RESSOURCEN SEHEN. EINE ERFAHRUNG | Thomas Avenhaus


In Zeiten, die schwer sind, ist es wichtig, die eigenen Ressourcen zu sehen und zu aktivieren, denn dann ist man resilienter gegen belastende Außeneinflüsse. ‚resiliere‘ heißt auf Deutsch „zurückspringen“ oder „abprallen“. Nun, wir wollen uns keine Teflon-Beschichtung zulegen, an der die Wirklichkeit abprallt und man gar nichts mehr spürt. Aber psychische Widerstandsfähigkeit ist das A&O bei all dem, was unsere Gesellschaft und unser Leben bedroht und was jede und jeden Einzelnen von uns in die Knie zwingt. Aufrecht weitergehen können wir nur, wenn wir ein starkes Knochen- und Psycho-Gerüst haben. Und diese Stärke kann man trainieren. Ich möchte an einem Beispiel erzählen, wie ich diese „Ressourcenstärkung“ erlebt habe.

Bei einem Wochenend-Seminar zur Biblio- und Poesietherapie am Fritz-Perls-Institut in Hückeswagen sollten wir Teilnehmenden ein Bild zu den Stationen unseres Lebens malen. Alle Workshops in dieser Weiterbildung bringen den Teilnehmenden Methoden der Selbstheilung und der Ressourcenstärkung bei – und zwar erst einmal am eigenen Leib, sodass man die gemachten Erfahrungen dann weitergeben kann. 
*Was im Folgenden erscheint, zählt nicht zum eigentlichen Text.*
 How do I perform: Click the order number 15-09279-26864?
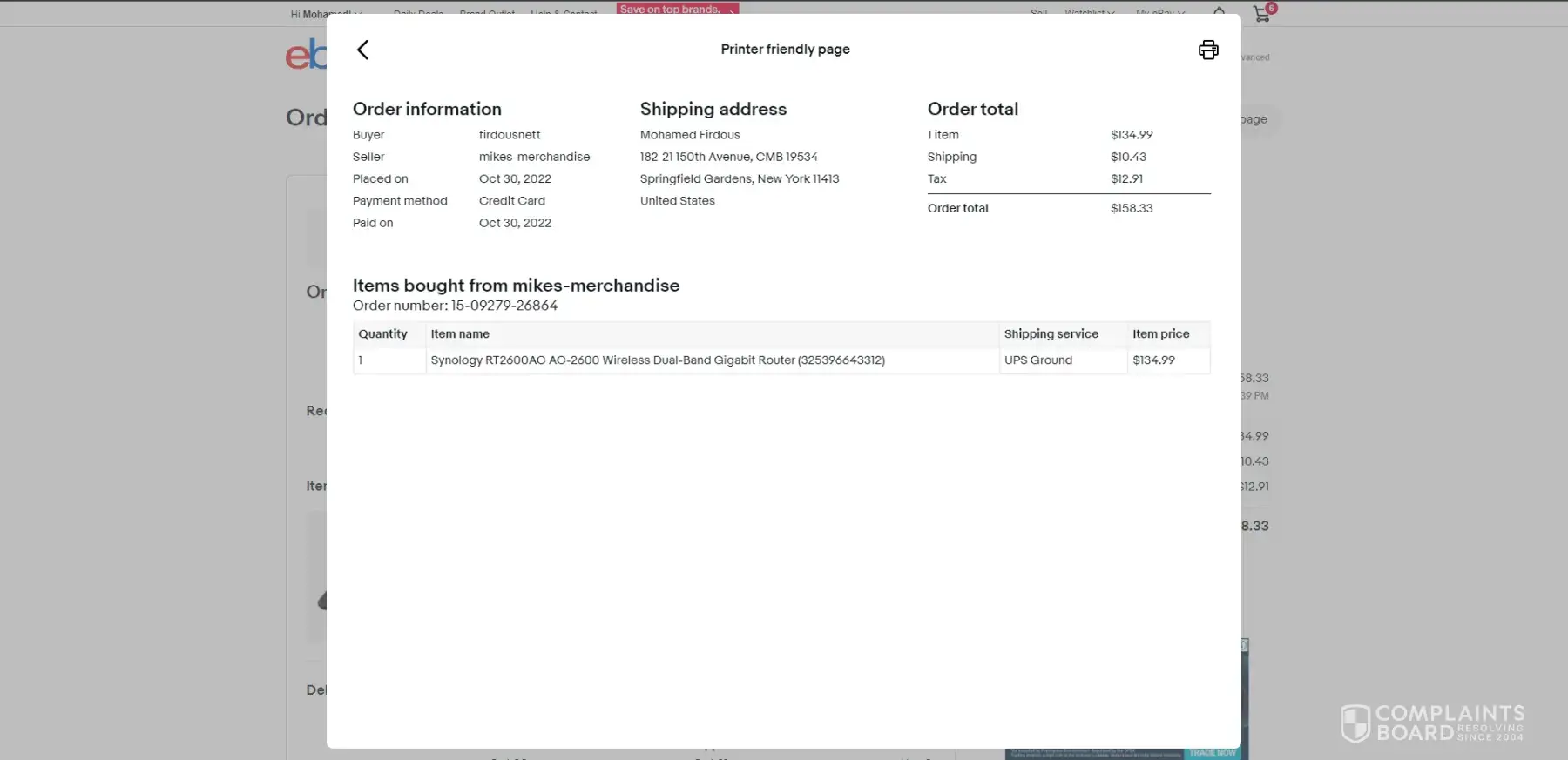point(504,306)
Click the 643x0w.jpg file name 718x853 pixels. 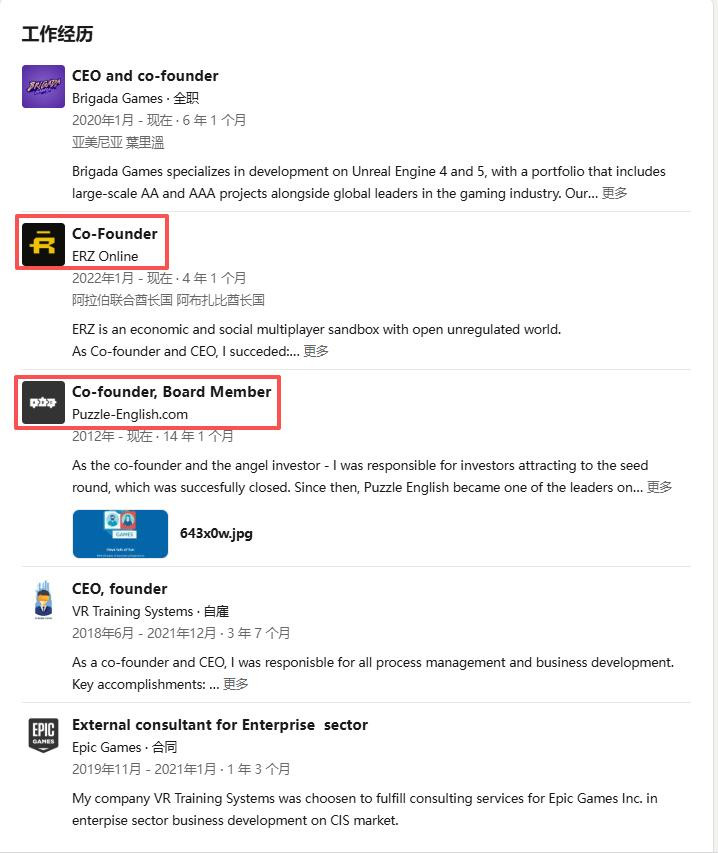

Zurück zum Bild: Wir saßen etwa zu zehnt in einem Seminarraum auf der Erde und hatten jede und jeder einen großen Bogen Papier und Wachsmalkreiden vor uns. Alle begannen mit ihrer Geburt und malten dann Lebensstationen an einer Linie, einem Weg oder an einem Fluss auf. Ich fing auch fröhlich an, aber merkte schnell, dass ich überhaupt keine Lust hatte, auf diese Weise in meine Biografie einzutauchen und comicartig wichtige Menschen oder Momente aus meinem Leben aufzumalen. 
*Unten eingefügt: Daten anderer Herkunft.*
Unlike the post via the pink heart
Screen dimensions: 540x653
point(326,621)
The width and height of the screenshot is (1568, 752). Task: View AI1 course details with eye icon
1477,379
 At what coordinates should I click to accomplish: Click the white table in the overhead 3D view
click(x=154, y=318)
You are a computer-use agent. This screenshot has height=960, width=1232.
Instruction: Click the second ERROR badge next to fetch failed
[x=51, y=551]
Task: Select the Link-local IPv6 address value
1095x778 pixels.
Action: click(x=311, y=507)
So holte ich mir ein neues Blatt und fing an, bunte Farbfelder gegeneinander zu stellen: ein leuchtendes Gelb neben ein dunkles Grün, ein krasses Rosa neben ein genauso krasses Orange, darüber ein sattes Lila. So entstand ein buntes Bild, das mir schon ganz gut gefiel. Doch etwas fehlte. Ohne darüber nachzudenken, nahm ich ein Stück schwarze Wachskreide und malte schnell und intuitiv gezackte schwarze Linien über die Farbflächen, kreuz und quer über das Bild. Jetzt erschien mir das Bild fertig. Ich ging an die frische Luft. 

Als wir später in der Runde zusammensaßen und über die Bilder sprachen, realisierte ich, dass ich keine Erklärung für mein abstraktes Bild hatte. Ich sog mir also sprechend etwas aus den Fingern als ich drankam. Ich sagte in etwa, die Farben seien meine Ressourcen und die schwarzen Linien die Schmerzenslinien (Krisen, depressive Zustände, Angst etc.). Dabei geschah etwas Eigenartiges: Ich merkte beim Sprechen, dass es ja stimmte – es war nicht nur so dahingesagt, um nicht doof dazustehen. Die schwarzen Linien waren da, kräftig und bedrohlich, doch die Farben darunter und daneben leuchteten trotzdem. Das erzählte ich, mich Wort für Wort vorantastend – ohne dass die anderen merkten, dass diese Erklärung gerade eben erst beim Sprechen entstand. Etwas in mir hatte dieses Bild so gemalt und etwas anderes hatte es gedeutet, ohne Plan und Vorbereitung.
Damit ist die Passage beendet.